Personal Loan Interest Rates: What Influences Them
- Credit History and Ranking: When you apply for some type of loan, a lender may first look at your credit history, including your credit score and study. Your creditworthiness is affected by your past credit behaviour and credit score. Your credit score is likely to be high if you have used credit wisely in the past. The better your credit score is, the more likely you are to be eligible for a low-interest personal loan.
- Income and Employer: A higher income implies a greater ability to repay the loan, which reduces the lender’s risk. This usually results in a lower interest rate on your personal loan. Furthermore, if you work for a reputable large company, such as a multinational corporation (MNC) or a government agency, Banks and NBFCs can view your employment as stable and therefore give you a personal loan at a lower interest rate. Since it can be difficult for lenders to correctly measure the profits of the self-employed, salaried workers have a greater chance of getting a personal loan at a lower interest rate.
- FOIR stands for Fixed Obligation to Income Ratio: The percentage of the monthly income that you use to pay off current loan EMIs and credit card bills is another important consideration that lenders consider when processing your application.
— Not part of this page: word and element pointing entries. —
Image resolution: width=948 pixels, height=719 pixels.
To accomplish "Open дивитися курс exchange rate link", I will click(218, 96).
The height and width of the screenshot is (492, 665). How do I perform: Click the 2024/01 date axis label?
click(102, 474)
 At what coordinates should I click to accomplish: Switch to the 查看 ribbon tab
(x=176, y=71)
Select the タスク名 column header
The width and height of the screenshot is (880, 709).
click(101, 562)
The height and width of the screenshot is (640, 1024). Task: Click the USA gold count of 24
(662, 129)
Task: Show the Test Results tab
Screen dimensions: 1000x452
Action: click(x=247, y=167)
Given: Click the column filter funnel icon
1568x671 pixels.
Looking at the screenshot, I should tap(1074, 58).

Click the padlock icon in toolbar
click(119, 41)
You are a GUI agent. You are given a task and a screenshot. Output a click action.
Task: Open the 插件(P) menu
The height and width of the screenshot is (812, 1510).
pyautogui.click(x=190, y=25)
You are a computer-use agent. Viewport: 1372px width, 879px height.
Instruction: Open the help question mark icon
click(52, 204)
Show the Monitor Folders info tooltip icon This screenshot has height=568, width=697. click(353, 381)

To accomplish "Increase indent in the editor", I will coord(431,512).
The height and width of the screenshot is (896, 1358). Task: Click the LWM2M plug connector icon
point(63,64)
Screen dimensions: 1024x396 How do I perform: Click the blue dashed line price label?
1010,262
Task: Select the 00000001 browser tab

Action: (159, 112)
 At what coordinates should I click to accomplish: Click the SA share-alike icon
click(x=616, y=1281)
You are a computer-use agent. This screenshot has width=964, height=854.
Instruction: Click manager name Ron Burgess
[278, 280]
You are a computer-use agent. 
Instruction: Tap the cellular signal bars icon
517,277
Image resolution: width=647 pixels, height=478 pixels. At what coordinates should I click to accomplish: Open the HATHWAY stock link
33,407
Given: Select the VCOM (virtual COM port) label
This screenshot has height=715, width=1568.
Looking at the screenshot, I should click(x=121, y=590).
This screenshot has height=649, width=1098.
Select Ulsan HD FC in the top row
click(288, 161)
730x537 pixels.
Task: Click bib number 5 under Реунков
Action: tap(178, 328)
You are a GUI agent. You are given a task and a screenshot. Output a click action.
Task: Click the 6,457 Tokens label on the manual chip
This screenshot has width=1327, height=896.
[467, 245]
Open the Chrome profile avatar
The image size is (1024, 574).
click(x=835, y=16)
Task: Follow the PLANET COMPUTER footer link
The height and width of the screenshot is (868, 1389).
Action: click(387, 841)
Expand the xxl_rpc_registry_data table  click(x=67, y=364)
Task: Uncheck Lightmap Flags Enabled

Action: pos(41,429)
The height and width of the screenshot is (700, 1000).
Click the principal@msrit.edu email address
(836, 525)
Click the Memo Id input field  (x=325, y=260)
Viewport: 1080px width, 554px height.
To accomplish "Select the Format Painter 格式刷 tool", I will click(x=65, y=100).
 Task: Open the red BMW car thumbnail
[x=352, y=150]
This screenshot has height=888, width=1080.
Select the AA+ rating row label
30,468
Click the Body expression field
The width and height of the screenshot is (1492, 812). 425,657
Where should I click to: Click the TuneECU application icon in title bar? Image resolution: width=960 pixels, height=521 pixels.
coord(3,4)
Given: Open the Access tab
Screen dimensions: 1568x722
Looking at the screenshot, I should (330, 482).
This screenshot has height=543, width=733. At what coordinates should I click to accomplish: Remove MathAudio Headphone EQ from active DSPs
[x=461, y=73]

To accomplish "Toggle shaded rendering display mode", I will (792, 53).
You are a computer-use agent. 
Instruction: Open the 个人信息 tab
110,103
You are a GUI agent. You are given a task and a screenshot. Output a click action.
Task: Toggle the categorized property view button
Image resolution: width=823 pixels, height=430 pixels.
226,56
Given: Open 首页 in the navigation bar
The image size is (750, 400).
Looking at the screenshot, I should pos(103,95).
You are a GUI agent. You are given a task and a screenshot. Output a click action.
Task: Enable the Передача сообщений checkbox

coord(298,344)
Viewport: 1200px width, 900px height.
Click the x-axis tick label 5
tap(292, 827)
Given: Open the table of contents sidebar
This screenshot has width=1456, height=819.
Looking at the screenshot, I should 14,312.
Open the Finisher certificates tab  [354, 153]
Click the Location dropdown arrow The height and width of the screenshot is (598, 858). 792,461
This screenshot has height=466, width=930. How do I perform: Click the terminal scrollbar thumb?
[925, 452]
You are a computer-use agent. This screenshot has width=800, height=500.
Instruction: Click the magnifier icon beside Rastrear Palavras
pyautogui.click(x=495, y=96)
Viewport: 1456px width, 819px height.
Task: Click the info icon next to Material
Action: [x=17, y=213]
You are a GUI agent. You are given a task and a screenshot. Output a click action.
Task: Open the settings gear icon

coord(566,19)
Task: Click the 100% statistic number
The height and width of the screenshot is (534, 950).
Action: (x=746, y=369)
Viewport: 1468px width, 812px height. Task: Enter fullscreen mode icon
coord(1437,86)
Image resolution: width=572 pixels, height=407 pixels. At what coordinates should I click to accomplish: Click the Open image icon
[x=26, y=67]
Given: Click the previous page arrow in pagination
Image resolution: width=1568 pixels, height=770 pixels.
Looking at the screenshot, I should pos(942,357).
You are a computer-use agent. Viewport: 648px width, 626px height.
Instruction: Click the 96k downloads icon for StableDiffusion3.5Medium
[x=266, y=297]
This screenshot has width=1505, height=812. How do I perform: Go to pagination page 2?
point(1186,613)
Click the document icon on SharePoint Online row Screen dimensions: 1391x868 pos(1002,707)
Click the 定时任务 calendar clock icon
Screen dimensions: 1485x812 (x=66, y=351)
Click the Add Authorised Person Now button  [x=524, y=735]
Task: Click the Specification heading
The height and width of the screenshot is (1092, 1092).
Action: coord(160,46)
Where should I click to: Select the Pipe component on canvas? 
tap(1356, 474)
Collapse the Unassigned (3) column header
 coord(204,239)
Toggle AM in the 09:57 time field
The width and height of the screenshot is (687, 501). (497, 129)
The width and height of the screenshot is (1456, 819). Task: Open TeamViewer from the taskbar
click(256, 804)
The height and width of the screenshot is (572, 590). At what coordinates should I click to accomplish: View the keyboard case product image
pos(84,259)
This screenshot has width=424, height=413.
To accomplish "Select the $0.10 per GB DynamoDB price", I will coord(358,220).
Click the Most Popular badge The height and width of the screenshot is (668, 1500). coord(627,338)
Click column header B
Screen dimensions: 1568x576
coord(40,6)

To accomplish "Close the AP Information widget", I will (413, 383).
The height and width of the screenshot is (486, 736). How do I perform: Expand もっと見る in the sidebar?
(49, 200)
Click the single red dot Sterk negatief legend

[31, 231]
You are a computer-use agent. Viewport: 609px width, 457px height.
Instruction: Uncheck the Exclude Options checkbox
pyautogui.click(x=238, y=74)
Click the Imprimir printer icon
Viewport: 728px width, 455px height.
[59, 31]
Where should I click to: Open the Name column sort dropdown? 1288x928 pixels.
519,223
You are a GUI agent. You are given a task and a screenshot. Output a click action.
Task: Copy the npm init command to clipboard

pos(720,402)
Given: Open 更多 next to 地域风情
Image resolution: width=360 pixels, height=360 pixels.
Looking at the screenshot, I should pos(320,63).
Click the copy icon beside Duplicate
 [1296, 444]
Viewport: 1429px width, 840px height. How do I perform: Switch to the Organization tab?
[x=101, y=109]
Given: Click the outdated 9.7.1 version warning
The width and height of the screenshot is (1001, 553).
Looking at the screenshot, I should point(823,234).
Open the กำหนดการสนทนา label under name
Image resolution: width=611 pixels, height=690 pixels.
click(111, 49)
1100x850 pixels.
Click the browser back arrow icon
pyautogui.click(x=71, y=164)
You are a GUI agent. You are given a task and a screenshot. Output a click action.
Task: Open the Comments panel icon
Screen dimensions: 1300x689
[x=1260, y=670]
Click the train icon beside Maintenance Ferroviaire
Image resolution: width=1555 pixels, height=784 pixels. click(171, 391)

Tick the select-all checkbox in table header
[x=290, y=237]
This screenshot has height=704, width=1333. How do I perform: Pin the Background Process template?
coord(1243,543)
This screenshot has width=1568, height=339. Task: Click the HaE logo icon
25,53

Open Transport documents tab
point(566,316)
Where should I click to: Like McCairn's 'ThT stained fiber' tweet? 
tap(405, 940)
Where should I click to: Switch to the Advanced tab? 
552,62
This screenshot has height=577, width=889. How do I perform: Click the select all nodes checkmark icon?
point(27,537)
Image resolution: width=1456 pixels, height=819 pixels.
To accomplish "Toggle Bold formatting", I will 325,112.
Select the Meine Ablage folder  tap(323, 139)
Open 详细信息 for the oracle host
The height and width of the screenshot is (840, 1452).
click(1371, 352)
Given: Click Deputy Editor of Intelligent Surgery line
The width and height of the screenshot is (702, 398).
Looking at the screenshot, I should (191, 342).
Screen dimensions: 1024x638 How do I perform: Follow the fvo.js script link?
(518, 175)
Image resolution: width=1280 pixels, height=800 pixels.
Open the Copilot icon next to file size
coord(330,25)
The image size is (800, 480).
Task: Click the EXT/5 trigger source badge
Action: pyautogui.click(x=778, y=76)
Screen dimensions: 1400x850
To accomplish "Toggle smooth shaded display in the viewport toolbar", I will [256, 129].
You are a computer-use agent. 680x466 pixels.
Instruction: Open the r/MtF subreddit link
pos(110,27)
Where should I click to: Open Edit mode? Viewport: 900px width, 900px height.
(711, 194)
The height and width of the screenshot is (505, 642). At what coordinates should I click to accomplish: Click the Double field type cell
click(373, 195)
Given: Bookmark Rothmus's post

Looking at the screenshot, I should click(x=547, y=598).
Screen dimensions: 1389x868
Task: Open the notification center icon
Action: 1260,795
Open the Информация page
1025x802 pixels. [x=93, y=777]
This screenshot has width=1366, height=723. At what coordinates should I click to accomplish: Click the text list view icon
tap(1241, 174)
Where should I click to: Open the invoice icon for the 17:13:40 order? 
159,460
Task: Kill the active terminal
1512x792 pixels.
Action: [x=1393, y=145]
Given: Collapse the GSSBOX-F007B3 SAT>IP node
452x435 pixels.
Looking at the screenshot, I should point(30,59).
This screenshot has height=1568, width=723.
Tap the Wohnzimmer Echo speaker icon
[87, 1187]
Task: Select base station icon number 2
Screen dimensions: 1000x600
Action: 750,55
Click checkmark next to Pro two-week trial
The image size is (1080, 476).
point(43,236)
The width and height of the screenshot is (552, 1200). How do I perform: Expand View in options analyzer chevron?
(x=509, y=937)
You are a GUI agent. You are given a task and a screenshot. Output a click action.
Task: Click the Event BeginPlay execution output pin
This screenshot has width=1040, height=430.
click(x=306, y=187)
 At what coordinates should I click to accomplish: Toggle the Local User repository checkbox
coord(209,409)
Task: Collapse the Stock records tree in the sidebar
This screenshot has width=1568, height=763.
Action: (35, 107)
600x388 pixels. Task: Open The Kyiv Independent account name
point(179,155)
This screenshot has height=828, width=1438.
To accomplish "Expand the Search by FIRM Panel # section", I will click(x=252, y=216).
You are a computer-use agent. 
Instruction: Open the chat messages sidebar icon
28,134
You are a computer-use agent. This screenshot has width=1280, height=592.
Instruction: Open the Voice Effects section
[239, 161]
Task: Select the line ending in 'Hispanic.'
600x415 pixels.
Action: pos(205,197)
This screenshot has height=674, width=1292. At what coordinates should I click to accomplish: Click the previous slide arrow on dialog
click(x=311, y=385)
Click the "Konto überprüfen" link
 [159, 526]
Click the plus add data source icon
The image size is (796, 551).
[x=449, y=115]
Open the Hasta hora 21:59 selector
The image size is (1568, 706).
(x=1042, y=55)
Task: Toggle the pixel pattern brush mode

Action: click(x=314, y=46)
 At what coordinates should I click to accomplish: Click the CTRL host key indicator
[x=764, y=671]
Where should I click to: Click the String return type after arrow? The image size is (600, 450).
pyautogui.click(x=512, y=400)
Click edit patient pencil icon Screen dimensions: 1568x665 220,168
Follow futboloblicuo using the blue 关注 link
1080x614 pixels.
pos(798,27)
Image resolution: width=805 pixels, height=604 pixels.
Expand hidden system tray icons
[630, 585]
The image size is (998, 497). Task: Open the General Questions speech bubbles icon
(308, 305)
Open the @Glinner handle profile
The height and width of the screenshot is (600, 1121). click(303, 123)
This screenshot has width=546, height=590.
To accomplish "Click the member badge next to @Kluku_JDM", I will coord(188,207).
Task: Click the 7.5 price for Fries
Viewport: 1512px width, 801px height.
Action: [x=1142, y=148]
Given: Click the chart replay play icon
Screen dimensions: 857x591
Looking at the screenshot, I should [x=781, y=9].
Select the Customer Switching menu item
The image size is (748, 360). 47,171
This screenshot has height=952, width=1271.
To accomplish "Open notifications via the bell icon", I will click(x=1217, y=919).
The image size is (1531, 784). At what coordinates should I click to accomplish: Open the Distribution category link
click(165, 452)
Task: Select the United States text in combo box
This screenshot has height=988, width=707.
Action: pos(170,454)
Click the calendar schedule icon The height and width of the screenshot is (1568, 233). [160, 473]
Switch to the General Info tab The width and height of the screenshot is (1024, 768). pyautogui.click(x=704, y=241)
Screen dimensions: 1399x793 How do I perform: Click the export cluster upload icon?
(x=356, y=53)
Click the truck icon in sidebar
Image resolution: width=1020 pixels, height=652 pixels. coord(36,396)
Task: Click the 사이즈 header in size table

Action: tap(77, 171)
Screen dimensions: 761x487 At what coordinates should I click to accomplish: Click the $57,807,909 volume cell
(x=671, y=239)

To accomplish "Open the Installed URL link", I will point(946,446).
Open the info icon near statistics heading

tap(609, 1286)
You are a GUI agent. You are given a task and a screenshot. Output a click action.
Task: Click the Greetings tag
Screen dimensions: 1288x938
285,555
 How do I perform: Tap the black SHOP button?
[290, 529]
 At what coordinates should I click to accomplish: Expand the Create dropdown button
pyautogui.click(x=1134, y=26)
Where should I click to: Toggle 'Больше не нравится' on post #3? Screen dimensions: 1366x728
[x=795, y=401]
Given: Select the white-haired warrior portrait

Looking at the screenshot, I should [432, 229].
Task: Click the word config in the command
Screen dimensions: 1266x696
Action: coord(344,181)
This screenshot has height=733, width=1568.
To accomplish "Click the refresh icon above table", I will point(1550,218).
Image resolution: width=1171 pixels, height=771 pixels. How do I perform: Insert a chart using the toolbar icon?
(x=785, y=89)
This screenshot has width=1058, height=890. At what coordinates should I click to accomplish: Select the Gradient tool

This is measured using FOIR, which is the ratio of your monthly in-hand revenue to your pre-existing loan EMIs and credit card dues. If your FOIR is greater than 50%, lenders such as banks and NBFCs would consider it a negative factor that could affect your loan eligibility and interest rate.
- Credit Utilization Ratio: This is the percentage of credit that has been used compared to the total amount of credit available. Lenders interpret a higher Credit Utilization as a sign of over-reliance on credit, which can put one’s potential repayment ability at risk.
- Multiple loan applications in a short period: Applying for loans with multiple lenders in a short time is never a good idea. It’s important to understand that any time you apply for a credit product, it shows up on your credit report. If you have a lot of inquiries on your credit report in a short period, lenders can interpret this as a sign of ‘credit hungriness,’ which means you are desperate for credit. This will not only affect your ability to obtain a low-interest loan, but it will also undoubtedly lower your credit score.
- Relationship with the Lender (Pre-existing or Previous): Having a prior relationship with the lender may often affect the personal loan interest rate. If you already have a salary account or a credit card with a bank, it will calculate your risk based on your historical records. If the banks consider you to be a “safe and low-risk borrower,” there’s a good chance you’ll be offered a loan.
Conclusion:
We have provided the details of Axis Bank personal loan interest rate v/s ICICI Bank personal loan interest rate. To help you in getting the best suited and affordable Personal Loan for you to fulfill your all financial needs.